Collected data
● ● ● ● ●

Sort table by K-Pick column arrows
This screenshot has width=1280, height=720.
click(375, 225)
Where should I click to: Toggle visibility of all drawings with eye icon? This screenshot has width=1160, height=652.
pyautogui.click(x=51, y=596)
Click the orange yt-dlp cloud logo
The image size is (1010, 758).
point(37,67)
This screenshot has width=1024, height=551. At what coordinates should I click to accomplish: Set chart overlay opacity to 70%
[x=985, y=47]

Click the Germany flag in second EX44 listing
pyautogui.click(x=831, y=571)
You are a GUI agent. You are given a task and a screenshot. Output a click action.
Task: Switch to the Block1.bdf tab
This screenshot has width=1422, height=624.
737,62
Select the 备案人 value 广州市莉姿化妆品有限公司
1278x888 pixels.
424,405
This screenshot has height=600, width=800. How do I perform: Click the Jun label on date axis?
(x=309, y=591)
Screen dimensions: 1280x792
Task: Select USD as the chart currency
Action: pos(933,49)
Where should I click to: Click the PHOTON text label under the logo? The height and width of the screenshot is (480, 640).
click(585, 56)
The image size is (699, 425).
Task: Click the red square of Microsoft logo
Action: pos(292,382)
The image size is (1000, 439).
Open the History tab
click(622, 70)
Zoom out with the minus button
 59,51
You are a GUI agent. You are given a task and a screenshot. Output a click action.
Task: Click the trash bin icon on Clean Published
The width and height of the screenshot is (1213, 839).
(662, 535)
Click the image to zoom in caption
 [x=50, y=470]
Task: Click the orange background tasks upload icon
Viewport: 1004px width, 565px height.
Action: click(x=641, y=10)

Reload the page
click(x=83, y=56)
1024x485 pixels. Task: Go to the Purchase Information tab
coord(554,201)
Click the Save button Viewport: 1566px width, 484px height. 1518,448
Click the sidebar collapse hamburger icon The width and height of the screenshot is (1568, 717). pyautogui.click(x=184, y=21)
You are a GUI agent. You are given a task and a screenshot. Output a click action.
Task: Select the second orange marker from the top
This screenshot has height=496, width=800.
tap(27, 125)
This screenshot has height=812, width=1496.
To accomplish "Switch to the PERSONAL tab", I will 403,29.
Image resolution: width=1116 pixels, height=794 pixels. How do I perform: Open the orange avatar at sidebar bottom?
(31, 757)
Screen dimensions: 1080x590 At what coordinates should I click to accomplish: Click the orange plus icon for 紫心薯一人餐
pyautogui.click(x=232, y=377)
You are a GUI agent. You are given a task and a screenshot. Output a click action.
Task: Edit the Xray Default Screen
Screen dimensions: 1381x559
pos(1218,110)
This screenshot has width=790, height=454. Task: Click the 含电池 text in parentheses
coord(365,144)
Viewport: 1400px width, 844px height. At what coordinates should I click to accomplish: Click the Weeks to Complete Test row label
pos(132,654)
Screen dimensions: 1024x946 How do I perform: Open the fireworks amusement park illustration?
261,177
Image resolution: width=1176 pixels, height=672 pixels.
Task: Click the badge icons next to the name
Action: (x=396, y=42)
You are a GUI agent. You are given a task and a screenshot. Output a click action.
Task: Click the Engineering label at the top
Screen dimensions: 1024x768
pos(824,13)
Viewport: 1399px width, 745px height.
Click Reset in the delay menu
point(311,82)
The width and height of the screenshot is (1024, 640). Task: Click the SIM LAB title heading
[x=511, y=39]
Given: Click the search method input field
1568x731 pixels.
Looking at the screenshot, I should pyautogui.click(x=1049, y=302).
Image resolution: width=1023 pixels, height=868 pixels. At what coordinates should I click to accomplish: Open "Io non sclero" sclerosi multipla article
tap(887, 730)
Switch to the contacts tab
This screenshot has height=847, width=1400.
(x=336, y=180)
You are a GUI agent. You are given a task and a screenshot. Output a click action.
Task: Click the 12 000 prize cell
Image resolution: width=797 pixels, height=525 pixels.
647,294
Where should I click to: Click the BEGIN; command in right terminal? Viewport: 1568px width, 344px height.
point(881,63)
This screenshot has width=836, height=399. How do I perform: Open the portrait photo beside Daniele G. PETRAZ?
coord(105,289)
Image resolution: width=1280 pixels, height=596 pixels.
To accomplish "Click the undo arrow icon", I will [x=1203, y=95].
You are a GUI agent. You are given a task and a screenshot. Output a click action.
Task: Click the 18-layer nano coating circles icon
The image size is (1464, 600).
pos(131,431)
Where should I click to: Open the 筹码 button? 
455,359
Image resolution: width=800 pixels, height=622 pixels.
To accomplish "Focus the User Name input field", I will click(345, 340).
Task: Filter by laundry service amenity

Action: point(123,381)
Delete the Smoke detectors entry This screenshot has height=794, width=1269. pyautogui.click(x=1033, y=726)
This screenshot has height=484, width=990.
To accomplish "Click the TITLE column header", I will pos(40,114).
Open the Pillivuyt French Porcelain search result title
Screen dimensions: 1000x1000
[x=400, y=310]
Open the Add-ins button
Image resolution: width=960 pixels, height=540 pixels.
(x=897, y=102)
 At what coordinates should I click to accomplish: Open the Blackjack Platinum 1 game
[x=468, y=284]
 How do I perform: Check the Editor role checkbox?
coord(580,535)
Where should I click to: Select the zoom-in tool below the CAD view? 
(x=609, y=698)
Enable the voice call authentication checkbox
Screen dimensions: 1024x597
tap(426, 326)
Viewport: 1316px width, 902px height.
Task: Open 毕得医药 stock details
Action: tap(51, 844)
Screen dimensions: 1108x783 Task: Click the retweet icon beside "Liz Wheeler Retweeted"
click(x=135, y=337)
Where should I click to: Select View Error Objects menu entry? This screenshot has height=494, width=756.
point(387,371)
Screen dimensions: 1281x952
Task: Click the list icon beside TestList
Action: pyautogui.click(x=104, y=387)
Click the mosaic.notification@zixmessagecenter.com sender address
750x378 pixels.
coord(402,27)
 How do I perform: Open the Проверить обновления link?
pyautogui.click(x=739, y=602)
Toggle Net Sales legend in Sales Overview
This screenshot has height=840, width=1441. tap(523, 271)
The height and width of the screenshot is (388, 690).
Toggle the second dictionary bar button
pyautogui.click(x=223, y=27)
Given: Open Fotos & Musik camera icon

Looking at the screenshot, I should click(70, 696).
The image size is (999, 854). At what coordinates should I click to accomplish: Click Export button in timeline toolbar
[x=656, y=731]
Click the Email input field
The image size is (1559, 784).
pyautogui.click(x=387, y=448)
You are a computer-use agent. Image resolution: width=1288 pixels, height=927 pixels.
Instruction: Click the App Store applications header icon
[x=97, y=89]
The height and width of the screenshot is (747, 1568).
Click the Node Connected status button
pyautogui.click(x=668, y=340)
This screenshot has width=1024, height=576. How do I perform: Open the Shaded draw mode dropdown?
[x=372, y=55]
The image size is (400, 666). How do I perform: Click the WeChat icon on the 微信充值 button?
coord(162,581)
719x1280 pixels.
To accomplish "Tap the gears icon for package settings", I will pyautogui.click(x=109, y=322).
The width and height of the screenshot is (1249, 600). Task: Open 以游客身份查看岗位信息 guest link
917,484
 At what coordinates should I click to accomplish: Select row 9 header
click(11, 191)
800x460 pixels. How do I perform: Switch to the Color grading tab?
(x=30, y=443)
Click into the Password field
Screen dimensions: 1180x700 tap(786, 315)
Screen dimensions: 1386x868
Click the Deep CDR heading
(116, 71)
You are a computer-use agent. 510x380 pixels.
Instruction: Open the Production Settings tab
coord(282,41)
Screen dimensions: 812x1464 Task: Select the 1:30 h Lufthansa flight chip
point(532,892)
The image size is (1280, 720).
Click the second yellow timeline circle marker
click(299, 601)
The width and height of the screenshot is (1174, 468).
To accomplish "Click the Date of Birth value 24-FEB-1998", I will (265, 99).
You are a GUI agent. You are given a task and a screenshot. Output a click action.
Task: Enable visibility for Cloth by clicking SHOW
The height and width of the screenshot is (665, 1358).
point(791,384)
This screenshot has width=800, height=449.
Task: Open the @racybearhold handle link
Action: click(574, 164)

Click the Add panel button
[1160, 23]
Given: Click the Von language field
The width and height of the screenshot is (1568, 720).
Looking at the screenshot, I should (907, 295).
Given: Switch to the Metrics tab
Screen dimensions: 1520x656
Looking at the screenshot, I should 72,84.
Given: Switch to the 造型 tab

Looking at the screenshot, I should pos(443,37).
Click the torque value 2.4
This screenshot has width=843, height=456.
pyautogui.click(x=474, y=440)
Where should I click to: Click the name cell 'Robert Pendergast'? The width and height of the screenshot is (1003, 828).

● ● ● ● ●

ABOUT THIS TASK -
Please give back, exactly as it stands above, the stretch from the line with "Given: Click the search method input field" through the line with "Switch to the contacts tab", and no line outside it.

THE ANSWER -
Given: Click the search method input field
1568x731 pixels.
Looking at the screenshot, I should pyautogui.click(x=1049, y=302).
Image resolution: width=1023 pixels, height=868 pixels. At what coordinates should I click to accomplish: Open "Io non sclero" sclerosi multipla article
tap(887, 730)
Switch to the contacts tab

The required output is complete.